Pour Publifin!

La Wallonie, et spécialement sa représentation la plus légitime, le Parlement, s’est mise en valeur au plan international en permettant à son gouvernement, et spécialement son Ministre-président, de barrer la route au projet de traité CETA. Ce débat de haute volée a permis une réhabilitation de l’intérêt public, une remise en selle de l’acteur public.

Ancrée à gauche, la «petite» région d’Europe qu’est la Wallonie a toujours cultivé l’art de mettre en place des structures publiques. C’est loin d’être une honte, c’est même cohérent. Ne plonge-t-elle pas sa racine politique dans «l’initiative industrielle publique», revendication et affirmation constantes depuis des décennies?
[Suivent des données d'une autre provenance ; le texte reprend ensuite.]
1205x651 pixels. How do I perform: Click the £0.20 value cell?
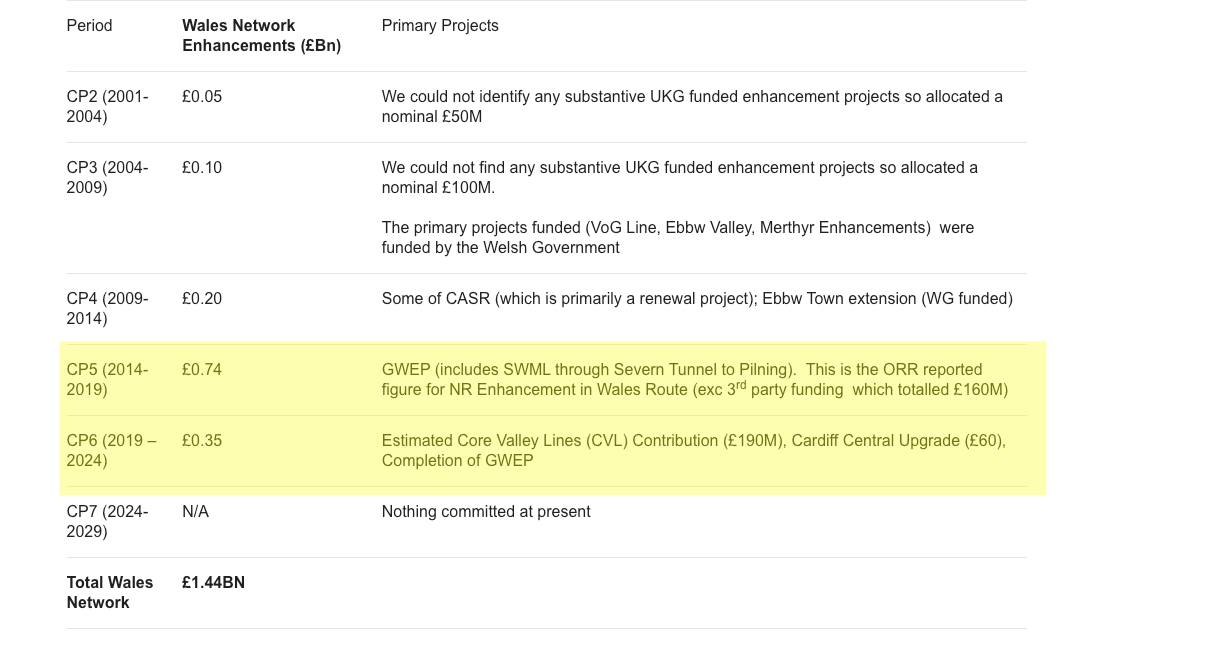202,299
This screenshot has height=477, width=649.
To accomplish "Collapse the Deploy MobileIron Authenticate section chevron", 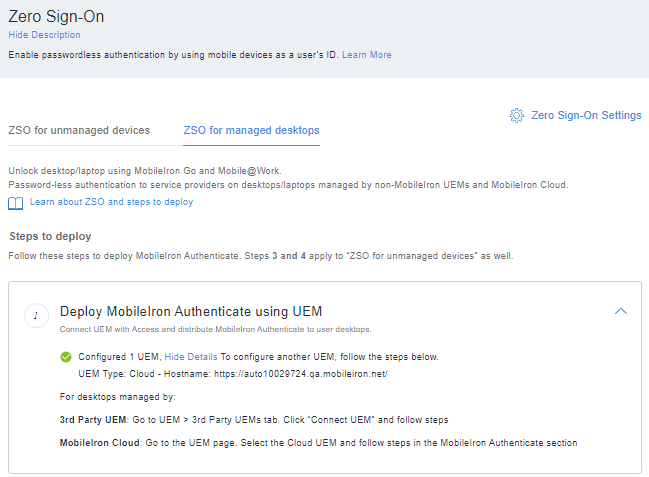I will (620, 311).
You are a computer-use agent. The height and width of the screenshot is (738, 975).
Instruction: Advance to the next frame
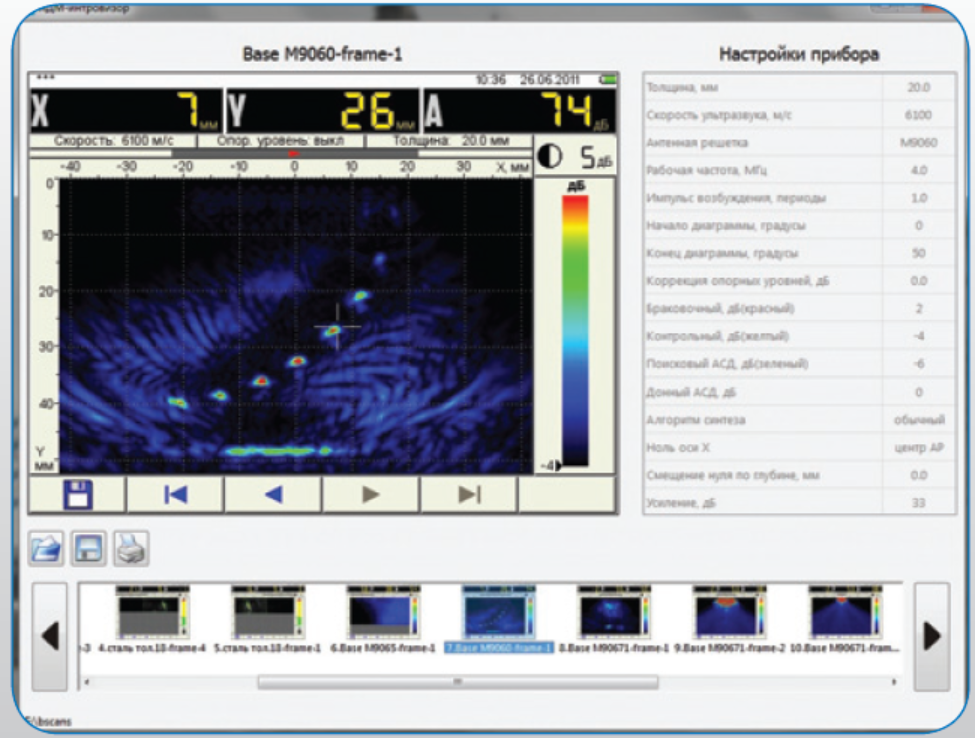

Mais voilà, patatras, la Région n’a jamais été en mesure d’installer des opérateurs adéquats pour rendre son secteur public clair, opérationnel, stratégique, signifiant. On tombe maintenant sur la bosse de l’une ou l’autre personnalité politique, sur le paletot de l’un ou l’autre opérateur financier, industriel ou institutionnel. C’est dommage! Dommage parce que les turpitudes de petite facture masquent la question stratégique de fond: placer une initiative publique adéquate dans le délabrement économique et social.

En fait, les représentants politiques les plus importants de la Wallonie n’assument pas suffisamment leur option publique. Ils la jouent de biais, sans affichage lisible, en recourant à des sociétés variées, créées au gré des besoins et des opportunités et des nécessités.

La confusion vient de la question patrimoniale des divers pouvoirs publics wallons. On s’accroche aux portefeuilles des communes et des provinces, alors qu’il conviendrait de les transférer à la Région. Du moins pour tous les dossiers de portée extra-communale, c’est-à-dire régionale.

Stéphane Moreau, administrateur délégué de Nethys et bourgmestre d’Ans

La confusion vient aussi de la structuration erratique des projets et des métiers. Comme les intentions, si louables soient-elles, ne sont jamais explicites, on utilise des vecteurs de toutes nature pour réaliser des projets. Publifin, composé avec de l’argent issu de l’électricité, se trouve maintenant dans les médias, les assurances, les aéroports, l’éolien. On n’y sépare plus les services publics par nature (les câbles électriques de Resa), les services placés dans la concurrence (la télédistribution de VOO), les infrastructures et les dossiers… divers (du style L’Avenir et Moustique).

André Gilles, président du CA de Publifin et député provincial

Le rayon d’action de ces opérateurs n’est plus du tout en adéquation avec l’origine du capital des sociétés. Que peut connaître un conseiller communal d’une des 76 communes associées à Publifin quand celle-ci programme ses investissements financiers? Que sait l’abonné à VOO du circuit de l’argent vers un aéroport? Qui s’y retrouve dans cet écheveau?

Une équipe entreprenante — on ne peut lui nier cette appellation — profite de la dépossession des communes pour initier des projets et des structures. Elle utilise un homme politique un peut falot pour les «présidences». Elle promet des revenus aux communes, quitte à pratiquer des tarifs trop élevés, et s’associe les grâces des partis avec des organes de gestion médusés, ou inutiles, à participation «démocratique» (disons large et pluraliste).

La Région dispose d’outils plus centralisé pour agir en différents domaines, ça suffit.
• SRIW pour l’initiative économique
• Sowaer pour les aéroports
• SWDE pour l’eau
• TEC pour le transport
etc.
Les sous-régions ont leurs capacités économiques avec les Invests et les intercommunales de développement.

Il n’est pas normal que le ministre des Pouvoirs locaux ait à contrôler un secteur financier et industriel. En témoigne le débat minable au Parlement wallon, où il a dû promettre «plus de contrôle». Rien à voir avec l’enjeu, évidemment. Comme n’a rien à voir avec la «réparation» la ristourne de jetons de présence à une œuvre caritative.

Il faut passer à une vision stratégique non dissimulée de l’initiative publique wallonne. Grouper les affaires au niveau régional, exproprier les communes. Débarrasser les organes de gestion et de consultation de tous leurs occupants parasites, aux rémunérations aussi indues que mesquines. Ce serait donner une légitimité claire à un secteur public qui n’a de sens que si la population et les usagers lui accordent de la confiance.

Publifin est une entreprise parmi d’autres qui doit être aspirée par l’intérêt général, wallon et stratégique. Svp, ne ratons pas l’occasion de positionner enfin les acteurs économiques à la place qui leur revient.